- _Excerpted passage_:
2 My conception of gold is resolved into ideas of “solid,” “visible,” “heavy,” I can then further resolve or analyze these ideas into successively more general ones, like “extension” and “corporeity” until I arrive at the most general one: motion.
Once you have analyzed down to the most general, also the simplest, conceptual elements of your ideas you will have the causes of individual concepts of a square and gold. Hobbes’s use of the term “cause” suggests that the resolution of gold is a mechanistic reduction into the physical parts of gold. For how can concepts cause our ideas? However, Hobbes uses “cause” in the Aristotelian sense of one or more explanatory factors, since he also claims that the causes of concrete names like “body” are abstract names like “extension.”
The explanatory factors attained by resolution are common accidents of natural and artificial bodies. Recall that such accidents are the object of scientific knowledge for Hobbes. He explains:
but we seek this itself, what is an accident? in which we seek that which we understand and not that which we should seek. For who does not always and in the same manner understand him who says any thing is extended, or moved, or not moved? But most men will have it be said that an accident is something, namely some part of natural things, when, indeed, it is no part of them. To satisfy these men, as well as may be, they answer best that define an accident to be the manner by which any body is conceived; which is all one and the same as if they should say, an accident is that faculty of any body, by which it works in us a conception of itself.
(Hobbes 1999, 83; OL I.91)
An accident is not a real thing in the broad Scholastic sense of a res, which differs from substance in that it can only naturally exist by inhering in a substance. Rather accidents are the ways in which we conceive of bodies, as well as the faculties bodies possess to cause us to conceive of them in certain ways, e.g., our conception of a moving body plus the power of a body to cause us to sense motion. Basic accidents, like motion, need not be defined since everyone understands them. Hobbes refers to these self-evident ways of conceiving of bodies as “universals,” “universal notions,” and “simples,” despite denying that universals have any existence beyond the names we apply to groups of individuals. Through definitions we acquire “an universal notion of the thing defined, representing a certain universal picture thereof, not to the eye, but to the mind”23 (EW I.84). Definitions are thus key to the universal claims of science.

- _Given data_:
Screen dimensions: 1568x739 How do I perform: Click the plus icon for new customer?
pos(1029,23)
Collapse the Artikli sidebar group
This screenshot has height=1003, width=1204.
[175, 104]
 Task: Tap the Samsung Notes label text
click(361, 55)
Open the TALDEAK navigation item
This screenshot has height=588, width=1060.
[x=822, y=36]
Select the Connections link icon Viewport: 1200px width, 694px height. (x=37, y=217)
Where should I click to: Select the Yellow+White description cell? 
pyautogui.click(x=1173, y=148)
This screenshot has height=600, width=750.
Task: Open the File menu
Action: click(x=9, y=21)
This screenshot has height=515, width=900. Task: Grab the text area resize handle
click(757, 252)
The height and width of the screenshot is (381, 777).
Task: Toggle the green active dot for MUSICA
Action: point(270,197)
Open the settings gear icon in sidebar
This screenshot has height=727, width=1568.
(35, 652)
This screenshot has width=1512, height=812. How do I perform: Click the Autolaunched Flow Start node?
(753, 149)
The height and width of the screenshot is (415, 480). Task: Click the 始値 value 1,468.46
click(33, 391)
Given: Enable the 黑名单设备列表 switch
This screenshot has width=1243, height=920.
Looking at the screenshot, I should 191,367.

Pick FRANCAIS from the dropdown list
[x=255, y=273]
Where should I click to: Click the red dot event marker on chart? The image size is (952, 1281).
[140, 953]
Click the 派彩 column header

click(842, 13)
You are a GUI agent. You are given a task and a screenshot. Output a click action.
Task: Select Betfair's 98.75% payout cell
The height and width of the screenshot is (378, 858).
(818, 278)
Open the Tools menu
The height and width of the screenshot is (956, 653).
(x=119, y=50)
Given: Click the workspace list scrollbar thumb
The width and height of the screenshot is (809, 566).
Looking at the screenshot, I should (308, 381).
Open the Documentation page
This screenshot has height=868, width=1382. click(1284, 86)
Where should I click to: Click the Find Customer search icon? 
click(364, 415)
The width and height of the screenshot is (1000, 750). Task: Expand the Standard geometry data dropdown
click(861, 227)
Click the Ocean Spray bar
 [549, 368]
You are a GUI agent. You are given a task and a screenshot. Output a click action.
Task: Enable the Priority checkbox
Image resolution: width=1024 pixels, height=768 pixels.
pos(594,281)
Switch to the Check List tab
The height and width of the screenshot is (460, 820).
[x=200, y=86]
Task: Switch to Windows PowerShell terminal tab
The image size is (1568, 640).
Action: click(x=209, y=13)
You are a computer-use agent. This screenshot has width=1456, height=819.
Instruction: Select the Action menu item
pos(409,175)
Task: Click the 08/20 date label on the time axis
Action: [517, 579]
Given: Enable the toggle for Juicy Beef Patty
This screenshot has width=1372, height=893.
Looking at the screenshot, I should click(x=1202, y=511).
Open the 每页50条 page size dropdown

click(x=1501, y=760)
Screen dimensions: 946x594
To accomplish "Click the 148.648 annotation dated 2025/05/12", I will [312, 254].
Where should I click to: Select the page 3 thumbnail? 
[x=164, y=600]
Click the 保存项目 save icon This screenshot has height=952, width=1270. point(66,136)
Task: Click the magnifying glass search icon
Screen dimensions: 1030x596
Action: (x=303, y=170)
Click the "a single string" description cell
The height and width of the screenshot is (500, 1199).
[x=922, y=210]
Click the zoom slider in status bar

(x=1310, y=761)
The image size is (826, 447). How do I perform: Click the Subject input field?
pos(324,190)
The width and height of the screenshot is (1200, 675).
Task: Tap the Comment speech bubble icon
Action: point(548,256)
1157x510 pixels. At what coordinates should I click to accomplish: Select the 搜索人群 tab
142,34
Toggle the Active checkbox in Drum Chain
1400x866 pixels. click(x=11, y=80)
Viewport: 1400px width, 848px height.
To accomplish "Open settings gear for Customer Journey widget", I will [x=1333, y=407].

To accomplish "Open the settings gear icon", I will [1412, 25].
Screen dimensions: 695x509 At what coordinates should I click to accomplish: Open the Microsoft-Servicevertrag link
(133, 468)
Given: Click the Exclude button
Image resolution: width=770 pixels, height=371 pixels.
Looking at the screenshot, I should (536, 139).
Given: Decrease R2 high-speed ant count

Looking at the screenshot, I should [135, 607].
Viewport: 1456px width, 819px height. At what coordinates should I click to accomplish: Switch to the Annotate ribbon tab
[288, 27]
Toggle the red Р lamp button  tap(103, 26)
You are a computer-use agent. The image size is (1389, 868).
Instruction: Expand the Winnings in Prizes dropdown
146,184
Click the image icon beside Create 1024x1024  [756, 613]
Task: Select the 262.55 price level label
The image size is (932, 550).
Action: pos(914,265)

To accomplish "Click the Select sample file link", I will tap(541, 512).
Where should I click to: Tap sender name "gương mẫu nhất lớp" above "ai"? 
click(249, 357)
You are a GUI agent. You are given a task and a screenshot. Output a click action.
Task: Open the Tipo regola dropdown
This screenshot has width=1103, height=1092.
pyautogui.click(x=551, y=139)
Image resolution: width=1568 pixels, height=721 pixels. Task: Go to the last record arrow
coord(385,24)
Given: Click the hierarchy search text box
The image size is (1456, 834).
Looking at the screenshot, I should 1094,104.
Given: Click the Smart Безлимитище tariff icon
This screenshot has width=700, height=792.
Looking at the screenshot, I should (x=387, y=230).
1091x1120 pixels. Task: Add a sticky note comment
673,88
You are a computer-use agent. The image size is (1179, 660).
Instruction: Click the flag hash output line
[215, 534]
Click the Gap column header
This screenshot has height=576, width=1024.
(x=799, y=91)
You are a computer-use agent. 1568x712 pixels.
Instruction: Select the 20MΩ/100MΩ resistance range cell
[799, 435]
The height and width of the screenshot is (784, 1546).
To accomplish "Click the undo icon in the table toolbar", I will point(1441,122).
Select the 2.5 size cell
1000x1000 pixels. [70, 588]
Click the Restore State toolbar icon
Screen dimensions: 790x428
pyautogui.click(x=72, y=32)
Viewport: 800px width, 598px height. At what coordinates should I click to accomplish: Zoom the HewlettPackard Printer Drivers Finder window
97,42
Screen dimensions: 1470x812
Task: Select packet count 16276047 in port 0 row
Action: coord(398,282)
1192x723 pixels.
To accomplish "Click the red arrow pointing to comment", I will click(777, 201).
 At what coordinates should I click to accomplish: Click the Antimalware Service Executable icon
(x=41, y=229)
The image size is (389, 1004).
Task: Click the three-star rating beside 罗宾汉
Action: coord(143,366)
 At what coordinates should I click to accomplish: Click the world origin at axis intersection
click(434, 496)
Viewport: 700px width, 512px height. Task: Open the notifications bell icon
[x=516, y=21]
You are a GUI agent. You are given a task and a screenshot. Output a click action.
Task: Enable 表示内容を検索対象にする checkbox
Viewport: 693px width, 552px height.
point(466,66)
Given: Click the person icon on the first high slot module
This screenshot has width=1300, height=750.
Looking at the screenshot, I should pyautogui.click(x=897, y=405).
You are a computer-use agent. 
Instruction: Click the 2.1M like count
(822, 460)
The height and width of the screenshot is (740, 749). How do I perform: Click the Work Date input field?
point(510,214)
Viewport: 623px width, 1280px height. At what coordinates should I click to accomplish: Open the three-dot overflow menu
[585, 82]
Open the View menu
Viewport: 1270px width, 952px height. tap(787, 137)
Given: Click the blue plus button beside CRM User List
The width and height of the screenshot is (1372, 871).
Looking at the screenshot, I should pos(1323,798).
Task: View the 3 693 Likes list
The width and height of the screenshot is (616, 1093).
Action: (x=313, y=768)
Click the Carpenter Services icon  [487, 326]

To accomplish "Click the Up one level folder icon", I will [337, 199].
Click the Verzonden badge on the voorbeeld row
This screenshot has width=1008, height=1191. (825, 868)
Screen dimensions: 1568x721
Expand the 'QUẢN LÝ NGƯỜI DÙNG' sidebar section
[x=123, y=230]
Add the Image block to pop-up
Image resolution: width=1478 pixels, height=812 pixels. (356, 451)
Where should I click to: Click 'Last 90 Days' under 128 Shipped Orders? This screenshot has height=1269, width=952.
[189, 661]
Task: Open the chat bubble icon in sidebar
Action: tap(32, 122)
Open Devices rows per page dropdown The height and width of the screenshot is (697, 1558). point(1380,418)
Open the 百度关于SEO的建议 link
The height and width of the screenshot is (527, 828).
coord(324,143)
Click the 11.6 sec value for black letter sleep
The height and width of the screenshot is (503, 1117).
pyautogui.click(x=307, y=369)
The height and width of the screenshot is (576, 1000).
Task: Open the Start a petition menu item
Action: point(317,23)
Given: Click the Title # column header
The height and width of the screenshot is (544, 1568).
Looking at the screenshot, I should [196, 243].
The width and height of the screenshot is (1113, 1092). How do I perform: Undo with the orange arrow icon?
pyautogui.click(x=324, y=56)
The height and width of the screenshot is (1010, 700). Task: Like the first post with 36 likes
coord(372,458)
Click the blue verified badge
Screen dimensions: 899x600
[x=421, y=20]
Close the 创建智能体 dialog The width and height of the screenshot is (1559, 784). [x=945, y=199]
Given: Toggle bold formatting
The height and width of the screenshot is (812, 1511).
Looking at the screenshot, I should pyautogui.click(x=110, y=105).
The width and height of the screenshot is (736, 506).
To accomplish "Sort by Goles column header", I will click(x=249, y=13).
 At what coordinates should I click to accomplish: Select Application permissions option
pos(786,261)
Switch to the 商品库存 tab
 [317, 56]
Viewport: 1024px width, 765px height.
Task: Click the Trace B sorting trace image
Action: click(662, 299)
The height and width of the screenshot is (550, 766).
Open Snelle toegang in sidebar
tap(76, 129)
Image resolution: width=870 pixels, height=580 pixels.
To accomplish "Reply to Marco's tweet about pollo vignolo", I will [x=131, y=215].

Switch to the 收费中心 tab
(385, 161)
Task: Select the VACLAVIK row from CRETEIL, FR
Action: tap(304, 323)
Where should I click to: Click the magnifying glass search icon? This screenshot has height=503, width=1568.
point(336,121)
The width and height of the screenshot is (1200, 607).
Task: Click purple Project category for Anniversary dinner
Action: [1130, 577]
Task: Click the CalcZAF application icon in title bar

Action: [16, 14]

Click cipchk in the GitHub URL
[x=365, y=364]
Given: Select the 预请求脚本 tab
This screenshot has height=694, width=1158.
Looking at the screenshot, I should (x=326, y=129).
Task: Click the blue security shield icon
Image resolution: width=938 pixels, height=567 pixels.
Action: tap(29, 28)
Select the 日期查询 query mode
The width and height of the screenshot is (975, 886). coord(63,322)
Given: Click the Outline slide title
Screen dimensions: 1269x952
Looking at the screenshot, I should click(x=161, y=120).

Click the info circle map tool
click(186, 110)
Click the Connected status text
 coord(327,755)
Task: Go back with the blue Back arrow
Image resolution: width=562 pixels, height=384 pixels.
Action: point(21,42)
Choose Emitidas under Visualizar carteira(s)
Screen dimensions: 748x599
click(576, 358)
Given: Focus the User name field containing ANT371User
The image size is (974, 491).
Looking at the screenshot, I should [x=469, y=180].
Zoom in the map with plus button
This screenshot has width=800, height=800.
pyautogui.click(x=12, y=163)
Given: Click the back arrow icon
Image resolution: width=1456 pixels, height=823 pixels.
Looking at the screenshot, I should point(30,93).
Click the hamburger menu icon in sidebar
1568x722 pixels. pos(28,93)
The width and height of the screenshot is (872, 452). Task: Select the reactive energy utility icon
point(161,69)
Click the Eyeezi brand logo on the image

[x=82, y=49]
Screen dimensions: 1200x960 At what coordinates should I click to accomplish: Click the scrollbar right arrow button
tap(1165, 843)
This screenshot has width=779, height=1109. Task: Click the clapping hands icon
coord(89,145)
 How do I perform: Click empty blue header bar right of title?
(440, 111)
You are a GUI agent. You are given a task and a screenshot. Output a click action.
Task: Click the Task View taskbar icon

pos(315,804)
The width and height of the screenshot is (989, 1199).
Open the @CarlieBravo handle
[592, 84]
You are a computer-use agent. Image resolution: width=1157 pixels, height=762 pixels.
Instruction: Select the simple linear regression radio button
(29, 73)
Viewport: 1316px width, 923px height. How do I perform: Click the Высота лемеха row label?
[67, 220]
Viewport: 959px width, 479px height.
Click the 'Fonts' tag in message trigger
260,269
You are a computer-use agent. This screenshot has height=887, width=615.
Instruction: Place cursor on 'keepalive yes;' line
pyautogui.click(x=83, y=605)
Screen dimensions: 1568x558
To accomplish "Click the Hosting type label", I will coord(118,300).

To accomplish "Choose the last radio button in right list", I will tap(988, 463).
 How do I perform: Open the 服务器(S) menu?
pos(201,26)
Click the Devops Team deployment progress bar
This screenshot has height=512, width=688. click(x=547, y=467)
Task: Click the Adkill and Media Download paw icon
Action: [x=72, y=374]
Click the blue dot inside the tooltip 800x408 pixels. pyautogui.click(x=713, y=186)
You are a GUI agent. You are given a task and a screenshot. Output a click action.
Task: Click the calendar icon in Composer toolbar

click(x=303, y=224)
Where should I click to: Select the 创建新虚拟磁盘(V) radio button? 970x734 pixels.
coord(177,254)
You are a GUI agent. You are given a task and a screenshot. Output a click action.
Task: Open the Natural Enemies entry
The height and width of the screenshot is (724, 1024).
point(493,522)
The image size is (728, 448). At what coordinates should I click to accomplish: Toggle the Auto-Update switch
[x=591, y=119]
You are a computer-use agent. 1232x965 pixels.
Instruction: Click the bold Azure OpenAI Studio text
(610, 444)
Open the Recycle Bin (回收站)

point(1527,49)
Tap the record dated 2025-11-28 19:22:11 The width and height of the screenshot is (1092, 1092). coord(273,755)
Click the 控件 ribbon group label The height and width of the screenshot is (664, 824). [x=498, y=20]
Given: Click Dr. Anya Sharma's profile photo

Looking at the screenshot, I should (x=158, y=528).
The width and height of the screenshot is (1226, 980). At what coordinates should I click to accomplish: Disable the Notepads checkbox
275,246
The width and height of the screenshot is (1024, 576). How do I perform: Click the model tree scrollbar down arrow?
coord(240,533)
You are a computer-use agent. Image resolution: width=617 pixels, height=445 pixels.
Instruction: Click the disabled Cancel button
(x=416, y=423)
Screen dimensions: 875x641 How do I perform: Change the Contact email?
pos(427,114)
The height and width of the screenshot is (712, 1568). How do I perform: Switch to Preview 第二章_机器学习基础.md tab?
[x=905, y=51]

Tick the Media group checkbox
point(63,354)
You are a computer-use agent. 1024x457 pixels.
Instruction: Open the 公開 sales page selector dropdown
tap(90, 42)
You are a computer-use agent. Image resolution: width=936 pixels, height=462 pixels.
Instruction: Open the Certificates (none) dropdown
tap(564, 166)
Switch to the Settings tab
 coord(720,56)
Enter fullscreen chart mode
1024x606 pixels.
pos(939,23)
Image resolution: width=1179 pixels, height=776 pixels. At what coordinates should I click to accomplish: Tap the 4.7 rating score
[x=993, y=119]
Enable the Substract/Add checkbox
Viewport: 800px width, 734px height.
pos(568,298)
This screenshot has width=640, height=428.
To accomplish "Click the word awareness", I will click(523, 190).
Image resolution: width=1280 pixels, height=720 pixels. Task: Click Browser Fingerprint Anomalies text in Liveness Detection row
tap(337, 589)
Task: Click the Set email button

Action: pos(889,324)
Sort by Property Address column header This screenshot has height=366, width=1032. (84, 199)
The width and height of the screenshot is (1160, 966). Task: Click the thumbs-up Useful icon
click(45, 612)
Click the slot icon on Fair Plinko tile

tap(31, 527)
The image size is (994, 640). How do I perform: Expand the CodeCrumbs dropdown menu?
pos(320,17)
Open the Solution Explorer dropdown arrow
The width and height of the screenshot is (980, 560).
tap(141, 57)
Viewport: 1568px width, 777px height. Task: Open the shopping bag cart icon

- _Problem set_:
1. Transcribe the part of the passage on Hobbes that begins at the words "The explanatory factors" and ends after the words "conception of itself.".
2. List every row that contains the string "scrollbar", keeping each one whole.

- _Answer list_:
1.
The explanatory factors attained by resolution are common accidents of natural and artificial bodies. Recall that such accidents are the object of scientific knowledge for Hobbes. He explains:
but we seek this itself, what is an accident? in which we seek that which we understand and not that which we should seek. For who does not always and in the same manner understand him who says any thing is extended, or moved, or not moved? But most men will have it be said that an accident is something, namely some part of natural things, when, indeed, it is no part of them. To satisfy these men, as well as may be, they answer best that define an accident to be the manner by which any body is conceived; which is all one and the same as if they should say, an accident is that faculty of any body, by which it works in us a conception of itself.

2.
Given: Click the workspace list scrollbar thumb
Screen dimensions: 1200x960 At what coordinates should I click to accomplish: Click the scrollbar right arrow button
The width and height of the screenshot is (1024, 576). How do I perform: Click the model tree scrollbar down arrow?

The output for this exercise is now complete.